Work to do
Quote the following lines word for word, keeping every line in its original order.

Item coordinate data
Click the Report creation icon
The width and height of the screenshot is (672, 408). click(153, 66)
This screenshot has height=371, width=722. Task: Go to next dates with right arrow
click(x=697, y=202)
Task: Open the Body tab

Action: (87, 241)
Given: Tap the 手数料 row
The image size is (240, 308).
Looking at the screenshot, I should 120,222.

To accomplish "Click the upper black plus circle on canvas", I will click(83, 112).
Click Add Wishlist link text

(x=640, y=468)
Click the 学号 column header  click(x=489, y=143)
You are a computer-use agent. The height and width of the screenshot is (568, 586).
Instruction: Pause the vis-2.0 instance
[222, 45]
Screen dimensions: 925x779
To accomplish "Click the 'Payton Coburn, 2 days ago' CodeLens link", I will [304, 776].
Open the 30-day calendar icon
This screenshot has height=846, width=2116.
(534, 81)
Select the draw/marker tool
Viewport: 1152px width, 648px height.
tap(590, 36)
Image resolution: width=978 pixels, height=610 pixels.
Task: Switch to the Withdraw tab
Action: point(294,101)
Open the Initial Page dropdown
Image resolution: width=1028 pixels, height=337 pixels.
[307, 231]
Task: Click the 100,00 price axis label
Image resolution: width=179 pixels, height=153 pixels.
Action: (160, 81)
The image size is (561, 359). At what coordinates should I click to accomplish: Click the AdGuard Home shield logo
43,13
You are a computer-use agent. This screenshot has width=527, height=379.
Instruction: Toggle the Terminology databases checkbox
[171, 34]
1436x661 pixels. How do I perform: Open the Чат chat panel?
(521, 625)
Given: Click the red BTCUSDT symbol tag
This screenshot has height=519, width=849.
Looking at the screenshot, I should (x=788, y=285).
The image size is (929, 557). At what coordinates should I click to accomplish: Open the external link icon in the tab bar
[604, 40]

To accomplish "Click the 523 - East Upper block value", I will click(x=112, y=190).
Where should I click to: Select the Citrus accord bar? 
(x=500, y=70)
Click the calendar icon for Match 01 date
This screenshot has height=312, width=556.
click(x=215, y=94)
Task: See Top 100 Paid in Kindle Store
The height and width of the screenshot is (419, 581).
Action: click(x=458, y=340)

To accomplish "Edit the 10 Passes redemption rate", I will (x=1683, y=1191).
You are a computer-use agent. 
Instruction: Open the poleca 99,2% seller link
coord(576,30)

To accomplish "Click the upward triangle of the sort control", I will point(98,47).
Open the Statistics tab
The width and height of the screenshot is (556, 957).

Full answer
Click the Report creation icon
The width and height of the screenshot is (672, 408). click(153, 66)
This screenshot has height=371, width=722. Task: Go to next dates with right arrow
click(x=697, y=202)
Task: Open the Body tab

Action: (87, 241)
Given: Tap the 手数料 row
The image size is (240, 308).
Looking at the screenshot, I should 120,222.

To accomplish "Click the upper black plus circle on canvas", I will click(83, 112).
Click Add Wishlist link text

(x=640, y=468)
Click the 学号 column header  click(x=489, y=143)
You are a computer-use agent. The height and width of the screenshot is (568, 586).
Instruction: Pause the vis-2.0 instance
[222, 45]
Screen dimensions: 925x779
To accomplish "Click the 'Payton Coburn, 2 days ago' CodeLens link", I will [304, 776].
Open the 30-day calendar icon
This screenshot has height=846, width=2116.
(534, 81)
Select the draw/marker tool
Viewport: 1152px width, 648px height.
tap(590, 36)
Image resolution: width=978 pixels, height=610 pixels.
Task: Switch to the Withdraw tab
Action: point(294,101)
Open the Initial Page dropdown
Image resolution: width=1028 pixels, height=337 pixels.
[307, 231]
Task: Click the 100,00 price axis label
Image resolution: width=179 pixels, height=153 pixels.
Action: (160, 81)
The image size is (561, 359). At what coordinates should I click to accomplish: Click the AdGuard Home shield logo
43,13
You are a computer-use agent. This screenshot has width=527, height=379.
Instruction: Toggle the Terminology databases checkbox
[171, 34]
1436x661 pixels. How do I perform: Open the Чат chat panel?
(521, 625)
Given: Click the red BTCUSDT symbol tag
This screenshot has height=519, width=849.
Looking at the screenshot, I should (x=788, y=285).
The image size is (929, 557). At what coordinates should I click to accomplish: Open the external link icon in the tab bar
[604, 40]

To accomplish "Click the 523 - East Upper block value", I will click(x=112, y=190).
Where should I click to: Select the Citrus accord bar? 
(x=500, y=70)
Click the calendar icon for Match 01 date
This screenshot has height=312, width=556.
click(x=215, y=94)
Task: See Top 100 Paid in Kindle Store
The height and width of the screenshot is (419, 581).
Action: click(x=458, y=340)

To accomplish "Edit the 10 Passes redemption rate", I will (x=1683, y=1191).
You are a computer-use agent. 
Instruction: Open the poleca 99,2% seller link
coord(576,30)

To accomplish "Click the upward triangle of the sort control", I will point(98,47).
Open the Statistics tab
The width and height of the screenshot is (556, 957).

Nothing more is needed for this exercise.